Per a contractual agreement with the city, the SBDC receives $115,000 a year through a Community Development Block Grant to provide services at the site, according to Jalali.

Jalali said the city's economic development department and the SBDC work closely together to refer clients to one another. He added that the SBDC is a crucial ally in referring clients to the city's loan programs, for instance. "They are really the primary provider of technical assistance for the entrepreneurs who subsequently find their way to the city for access to capital," he said. "We heavily rely on partners, such as the SBDC, to provide that basic and fundamental training for our clients."

Two local businesses that have benefited from SBDC services over the years are WonderTent Parties and On Stage Music Academy.

Trish Healy is owner of the Los Angeles-based WonderTent Parties, a sleepover and special event company that serves kids and adults. After attending two workshops, Healy said she was assigned SBDC's Mike Huntley as an advisor. Huntley helped structure the mission of her business before she officially launched it in 2017. To this day, he still provides ongoing consultations with Healy about her business. "[The advisors] treat you like they [are] going to support you," she said. "No question was too silly. . . . He was really thoughtful, responsive and he just knew his stuff."

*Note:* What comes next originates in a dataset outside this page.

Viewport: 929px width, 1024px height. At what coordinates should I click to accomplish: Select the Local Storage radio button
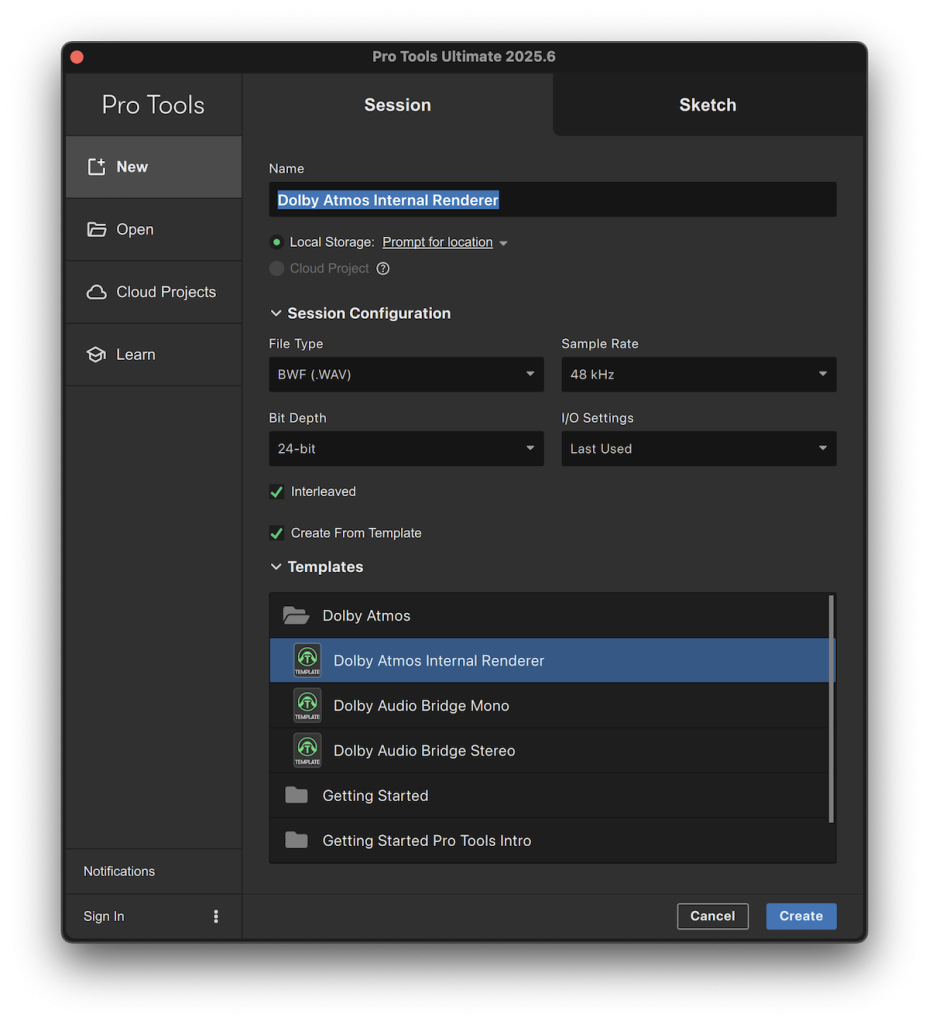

On Stage Music Academy, located at 2221 Palo Verde Ave. in Long Beach, was launched by owner Bill McRae in 2014. The academy provides music instruction, such as instrumental and voice lessons in private and group settings. McRae, who approached the SBDC a year before opening the academy, said the center was a significant part in determining if the business should launch. "We picked up a few things here and there [through workshops], but mostly their individual help is what kicked us forward," he said. "Having their expertise helped me move much quicker . . . as opposed to me doubting [the concept] and probably not doing it at that point."